PreparationTwo hands passing a gift

To prepare for this game all you need to do is wrap the presents up!

  • Whether you’re playing the game at a birthday party or a family gathering, it is best to buy roughly the amount of prizes as there are kids playing. This way everyone can have a turn at opening a layer and receiving a prize, and hopefully no one will get more than one so it is fair and keeps everyone happy!
  • If you’re using food treats as prizes it is a good idea to prepare the parcel on the day of your child’s party, otherwise it can be done beforehand.
  • Generally the ‘best’ prize or larger prize is the prize that is opened last, at the very end of the game (the child who gets this prize is the winner of the whole game!). Therefore it is wrapped first. It could be a good idea to put a sticker or label on this first layer so that when you are playing the game later, you will know you are at the end.
  • Then place this wrapped prize on a new piece of wrapping paper of a different colour, add one of the smaller prizes to the package, and wrap the original prize and the new prize up together.
  • Repeat this step until all the remaining smaller prizes have been wrapped around the large prize.
  • Don’t forget to alternate the colour of your wrapping paper each time so it is clear which layer is which when the kids ripping it apart later!
  • Also make sure your music is set up and ready to go!

How to play

  1. Have all the kids sit in a circle facing one another. 
  2. Give the parcel to one child (often the birthday boy/girl) to start.
  3. Then you need someone to play the music, whether it be you or another parent, it just needs to be someone who can stop and start the music fairly throughout the game.
  4. As the music plays the kids pass the parcel around the circle until the music is stopped.
  5. Whoever is holding the parcel when the music stops gets to open a layer of the parcel and collect their prize (or perform their activity).
  6. This continues until all the layers have been opened.
  7. Originally the person controlling the music wasn’t allowed to watch the game so they couldn’t interfere with who won each round, but it is a good idea to keep an eye on who has received a prize so that everyone gets one and no one gets more than one if it can be helped.

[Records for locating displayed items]
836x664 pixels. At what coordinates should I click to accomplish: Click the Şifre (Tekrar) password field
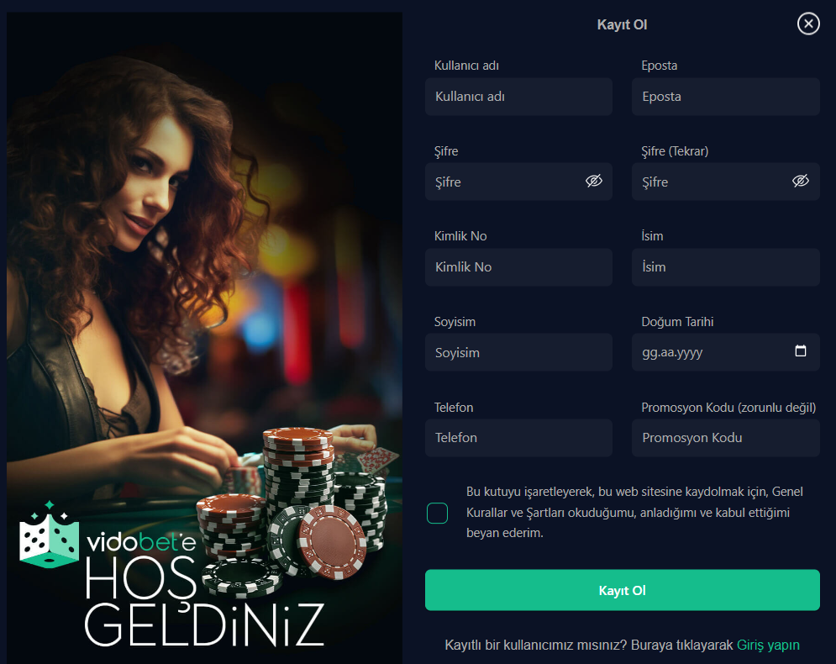click(x=726, y=182)
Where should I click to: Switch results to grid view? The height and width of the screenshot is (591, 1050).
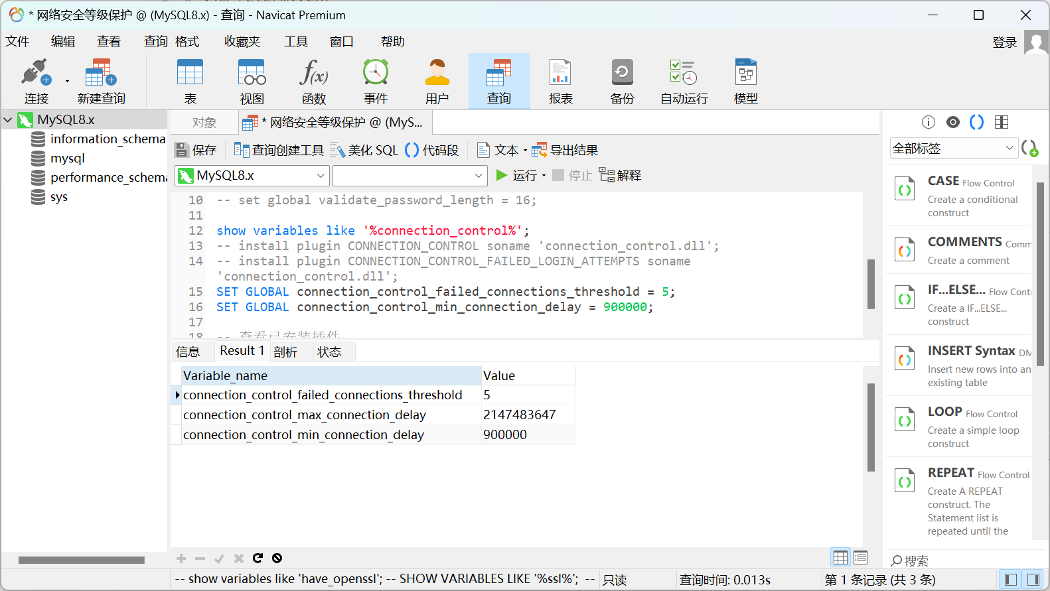840,557
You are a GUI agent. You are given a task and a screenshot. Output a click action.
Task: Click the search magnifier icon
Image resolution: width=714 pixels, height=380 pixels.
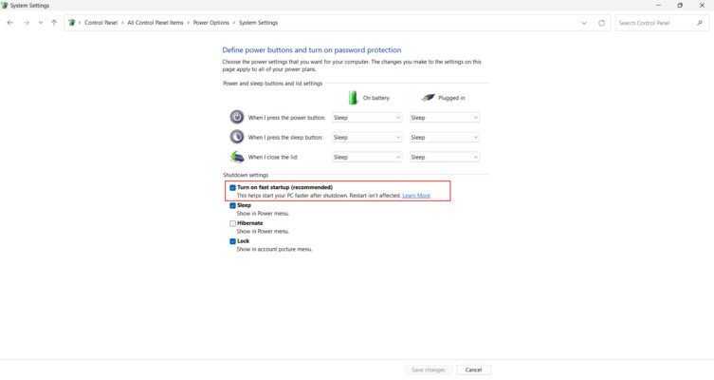click(700, 23)
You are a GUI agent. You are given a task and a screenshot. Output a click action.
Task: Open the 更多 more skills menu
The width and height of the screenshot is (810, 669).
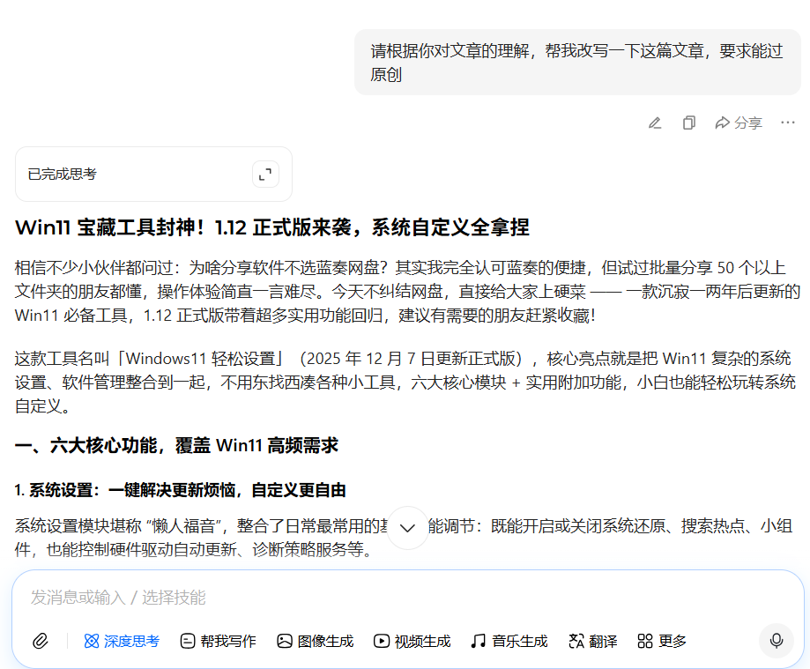coord(662,641)
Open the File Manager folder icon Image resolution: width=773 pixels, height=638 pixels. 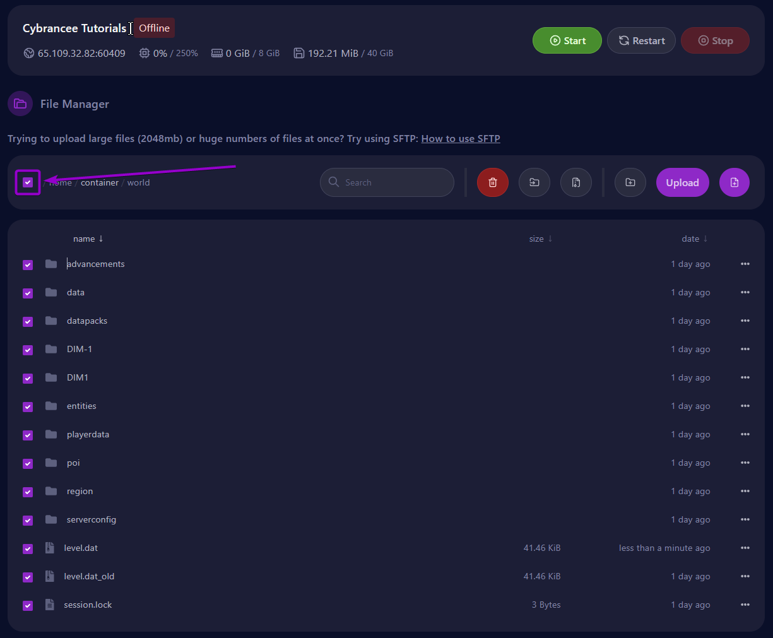pyautogui.click(x=20, y=103)
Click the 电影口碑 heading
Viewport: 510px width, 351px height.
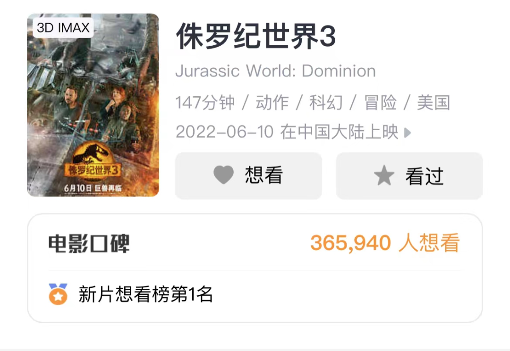[89, 243]
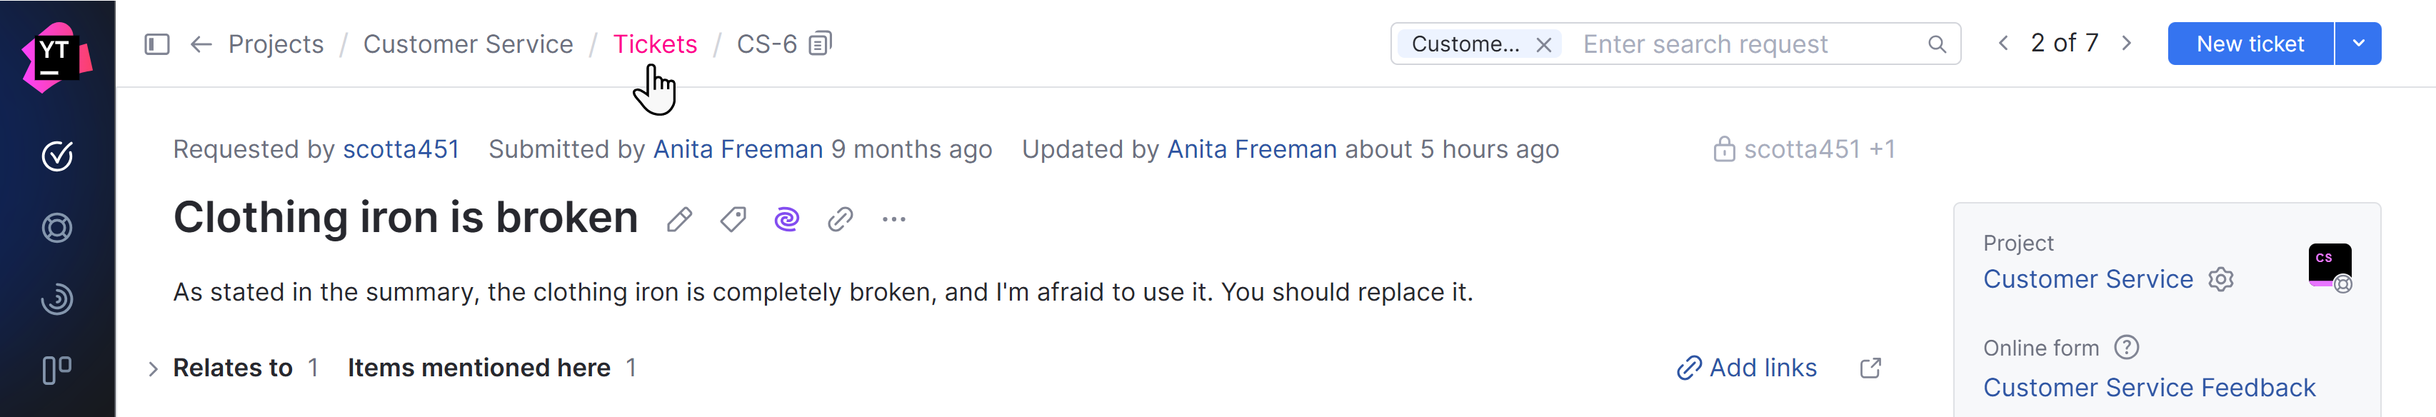Click the tag icon to add tags

pyautogui.click(x=733, y=220)
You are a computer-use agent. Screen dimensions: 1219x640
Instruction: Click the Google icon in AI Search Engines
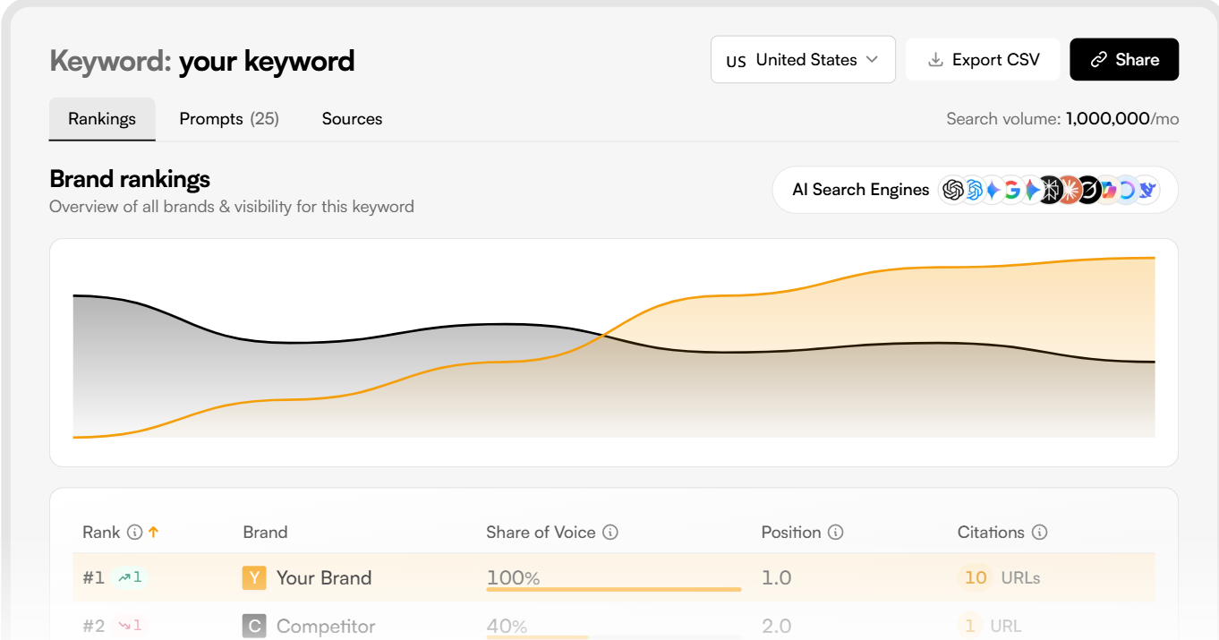(1012, 190)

REQUIRED WORK:
1. Answer these questions about the pass-the-parcel instructions:
(a) If food treats are the prizes, when should the parcel be prepared?
(b) Which prize is wrapped first?
(c) How should the kids be seated at the start of play?
2. Can you restate part of the pass-the-parcel instructions with "circle" swapped for "ring"? Begin at the words "How to play" and stop after "have been opened.".
3. What might follow the last step of the pass-the-parcel instructions? Continue them from where they stop.

REPLIES:
1.
(a) On the day of the child's party.
(b) The 'best' or larger prize, the one opened last.
(c) In a circle facing one another.

2.
How to play

  1. Have all the kids sit in a ring facing one another. 
  2. Give the parcel to one child (often the birthday boy/girl) to start.
  3. Then you need someone to play the music, whether it be you or another parent, it just needs to be someone who can stop and start the music fairly throughout the game.
  4. As the music plays the kids pass the parcel around the ring until the music is stopped.
  5. Whoever is holding the parcel when the music stops gets to open a layer of the parcel and collect their prize (or perform their activity).
  6. This continues until all the layers have been opened.

3.
  8. If you are worried about the game being unfair and have a bit more time, you can prepare snippets of music to stop and start at their own accord so you don’t have someone in particular controlling who gets what.


Some good ideas for prizes to include in the parcel:

  • Bouncy balls
  • Noise makers
  • Bubbles
  • Multipacks of plastic toys such as plastic animals or dinosaurs
  • Small containers of play-dough
  • Sheets of stickers
  • Squeezy bath toys

If you’re thinking of using food treats as prizes…

  • Be sure to find out about any food allergies or foods that aren’t allowed from the other parents
  • Healthier treats are always a great option such as boxes of raisins or some homemade treats pre-wrapped in plastic bags

Also make sure your prizes are age appropriate

If you are doing the game for younger children with short attention spans, you may want to either:

  • have two parcels being passed around the group at once, with the parcels starting at opposite sides of the circle so that kids only have to wait half a circle until they get to ‘pass the parcel’ rather than waiting for everyone in the group to each have their turn; or
  • have smaller groups of children playing the game (e.g. two groups with 6 kids in each and each group has a parcel rather than one group of 12 with one parcel being passed around).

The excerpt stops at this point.